Because the gun control movement has failed to change that abiding belief enough to pass popular gun control legislation, they have attempted to use the courts to force the issue – to “legislate from the bench” as it is termed. They’ve had little success, but what they have accomplished is a reduction in public respect for the courts. They’ve had a lot of help. The Kelo and to some extent Raich v Gonzales cases are just the more egregious examples.
Sanchez said “…when stability begins to undermine the public’s sense that they understand the most fundamental rules by which they’re governed…, I think he missed something that I accused you of earlier – the desire for outcome over process. Had Berman been decided holding to the earlier understanding of “public use” we wouldn’t be where we are today. Had Midkiff reversed (or at least not extended) Berman, again we would not be where we are today. Vast areas of D.C. might still be “blighted,” and vast tracts of Hawaiian real-estate might still belong to the original owners, and that might not be the most ideal outcome, but no one would fear that their house or business might be taken from them because the town they live in wants more property taxes.

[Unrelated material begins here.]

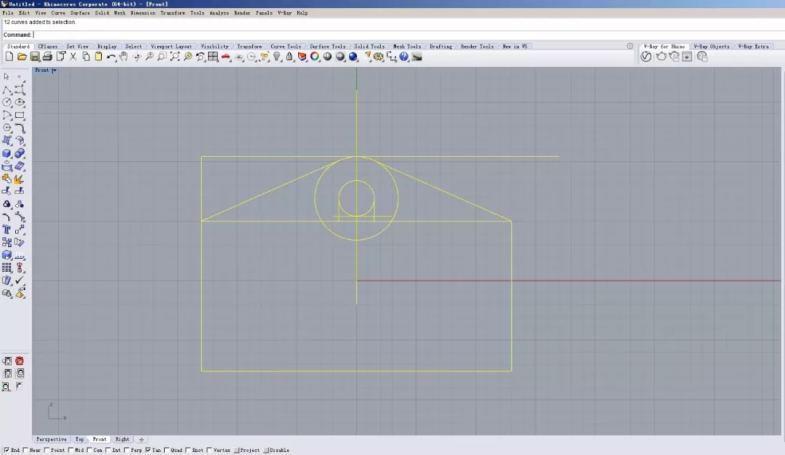Enable the Near osnap checkbox
Image resolution: width=785 pixels, height=455 pixels.
[25, 450]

What you advocate risks public disrespect for law. A lot of people do not see government as benevolent, but as a necessary evil. I am one of them, and there are many, many more like me. Albert Einstein once said, “The strength of the Constitution lies entirely in the determination of each citizen to defend it. Only if every single citizen feels duty bound to do his share in this defense are the constitutional rights secure.” The “living Constitution” concept, by doing an end run around public opinion, harms this determination. Following the letter of the Constitution, even when it gives results we don’t like means that public opinion will grow and change and bring about revision of the Constitution to meet our changing needs – revision carried out using the mechanism designed into it, else we don’t really need to change it. We can still make mistakes this way; Prohibition proves that, but we will make mistakes at a much slower rate. But judicial activism – violating the Constitution because it just doesn’t meet today’s needs – slowly destroys our respect for law.
The Constitution is there to protect the rights of the minority. It has been abused, but the “living document” philosophy will result in its rot and corruption from within.

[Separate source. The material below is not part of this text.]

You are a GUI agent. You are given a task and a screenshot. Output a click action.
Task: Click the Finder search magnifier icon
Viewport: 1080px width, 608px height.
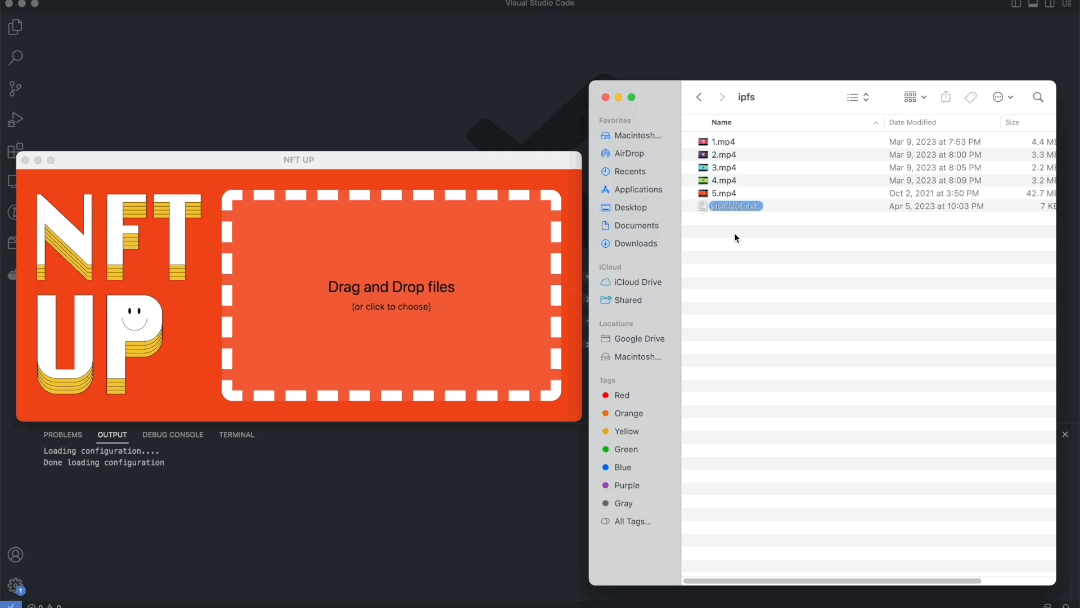coord(1038,97)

The Second Amendment to the Constitution protected a pre-existing right to arms. The exact scope of that right has never been determined, but at a minimum it protected the right to keep and carry weapons of military usefulness “for a lawful purpose.” If you believe that, then no law passed by the states nor Congress can repeal that right, and any attempt to do so will result in wholesale disregard for the law. And the right to arms is far from the only right under attack in this manner.
(Pardon me if you find any typos. I haven’t got the time to edit this piece thoroughly.)
Note: Alex never responded to this post, and I have never heard from him again.